Now another quote, this one from a sad little attorney who created a vanity website during the Clinton Administration and hasn’t updated its look since:

“With the economy improving, it must be the right time for men to get rid of all that holey underwear,” says Edgar Dworsky, founder of ConsumerWorld.org.

That looks like fun! Mind if we try?

“With Hanes selling briefs for a dollar-freaking-42 apiece, men will replace their underwear regardless of national economic conditions. Also, everyone who contributed to this embarrassment of an article deserved to have Kermit Gosnell stick a scalpel in their spinal cords and twist,” says Greg McFarlane, founder of ControlYourCash.com.

If you think the connection between underwear sales and gross domestic product is tenuous, wait till you see what Quentin Fottrell’s next argument is. He thinks, or writes as if he thinks, that increased underwear sales lead to…more men buying memberships at dating sites. Because they feel confident in their new boxer briefs. We’re not joking:

“When men start to gain confidence, they do go out more and date more,” says Z. John Zhang, professor of marketing at The Wharton School at the University of Pennsylvania. Romantic entanglements — as measured by online dating sites — have indeed seen an increase. The industry is now worth about $1.2 billion, up 4% from a year ago, according to research firm IbisWorld.

It’s a double-fecal column! Two marketing professor quotes, and dubious data points from two research firms! Unfortunately Fottrell stops before trying to determine how much of that 4% is attributable to the original phenomenon, men putting something between their skin and their pants.

Will Fottrell take this to a third level of absurdity? How about…another sign of economic recovery is that spending on divorce lawyers is up by (arbitrary percentage) because of wives catching their newly confident and securely boxered husbands on AshleyMadison.com? Does that work?

Now yet another brainless quote (the last one, we swear) from another quasi-intellectual:

Many men made undergarment purchases at off-price retailers and online, while fewer shopped at national chains…[This is] still a good sign, says consumer psychologist Adam Ferrier. “Post-recession, we are told the economy is improving and that people are spending again,” he says. “The first to go — items like men’s underwear — is often the first back on the shopping list.”

The first to go? Men stopped buying underwear, and now they’re collectively finding the $10 for a 7-pack that they couldn’t afford before? Fottrell can’t be dumb enough to believe his own lies. He just can’t.
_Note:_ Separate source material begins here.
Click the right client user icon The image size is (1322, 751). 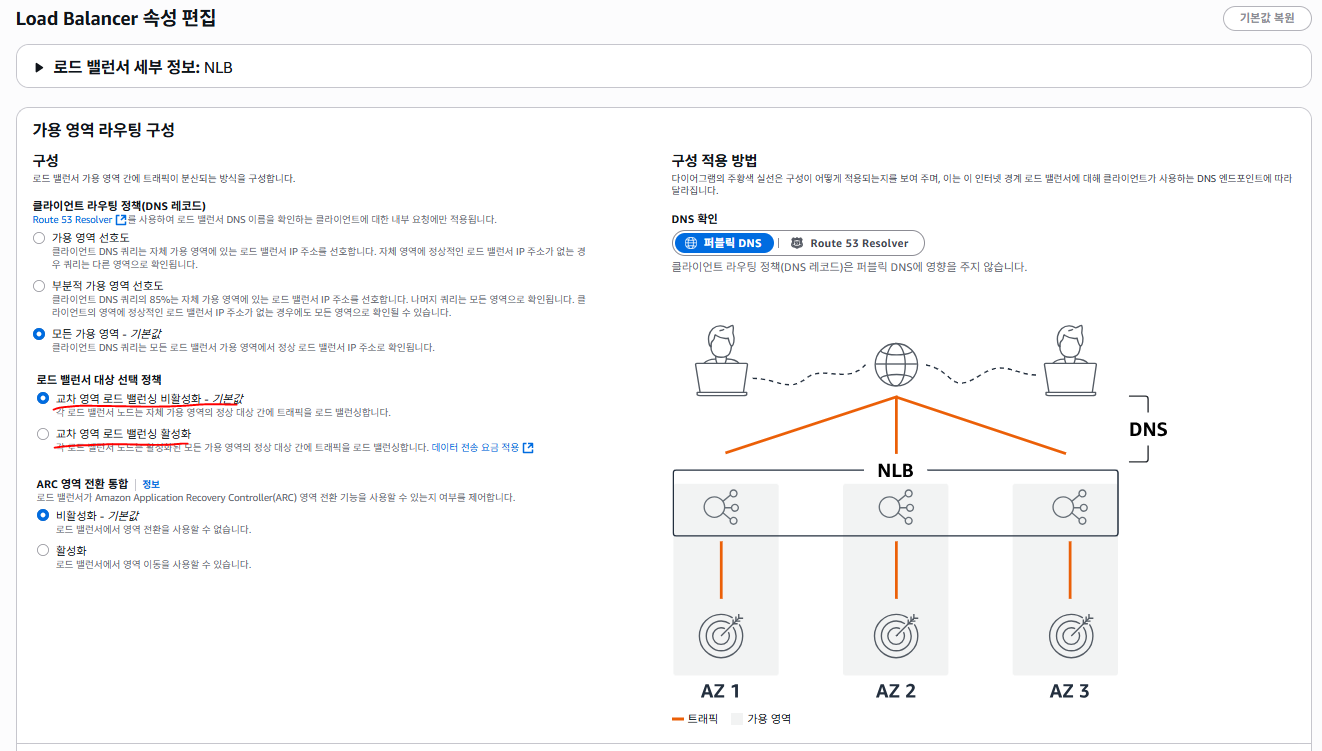[x=1070, y=360]
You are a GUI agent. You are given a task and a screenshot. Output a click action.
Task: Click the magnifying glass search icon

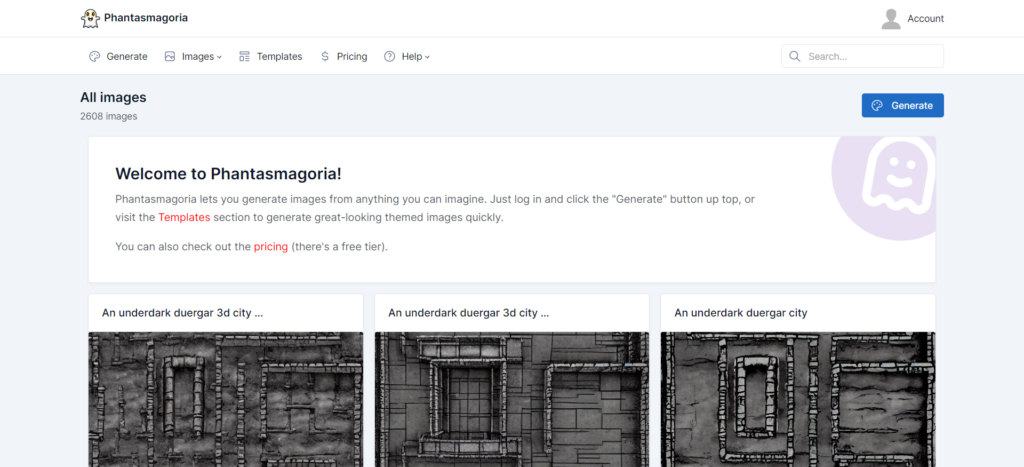click(x=795, y=57)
The entire purpose of this article was an excuse to show pictures of shirtless models and stock photos of men’s nether regions covered by novelty briefs with lipstick impressions on them. (We told you Fottrell’s homosexuality was relevant.)

“It doesn’t hurt for men to see ads with David Beckham, Mario Lopez and Tim Tebow,” Morwtiz (sic) says.

She’s got a point. If a 90%-naked pro athlete doesn’t motivate people to buy, nothing will:

EPSON scanner image

There’s more. There’s always more:

[R]ecent studies suggest men are more likely to buy eye gel, moisturizer, and other “metrosexual” products online.

Oh, for God’s sake. You’re already out of the closet, Quentin. What else is there? Spare us the residual anger directed at your father for forcing you to take boxing lessons while your more liberally parented friends were learning how to stepdance in the adjacent studio. Write Dad a letter instead.

As always, there’s a lesson to be learned here. Folks, do yourselves a favor and stay the hell away from the financial media. You will learn nothing, and that’s on a good day. On a bad day you’ll have your precious time wasted by trash like this. Underwear as economic stimulus. Good God. Just learn a few fundamentals. Buy assets, sell liabilities, look at each transaction from the other party’s perspective, don’t incur student loan debt, eliminate rather than tone down your money-sucking bad habits, and buy our book. Was that so hard?

 

*Relevant because he talks about it a lot and uses it as his stock-in-trade. We wouldn’t mention Matthew Berry without referring to him as a fantasy sports dork. This is the same thing. People who define themselves by their unconventional sexual predispositions are no more sufferable than people who can’t shut up about their imaginary baseball teams.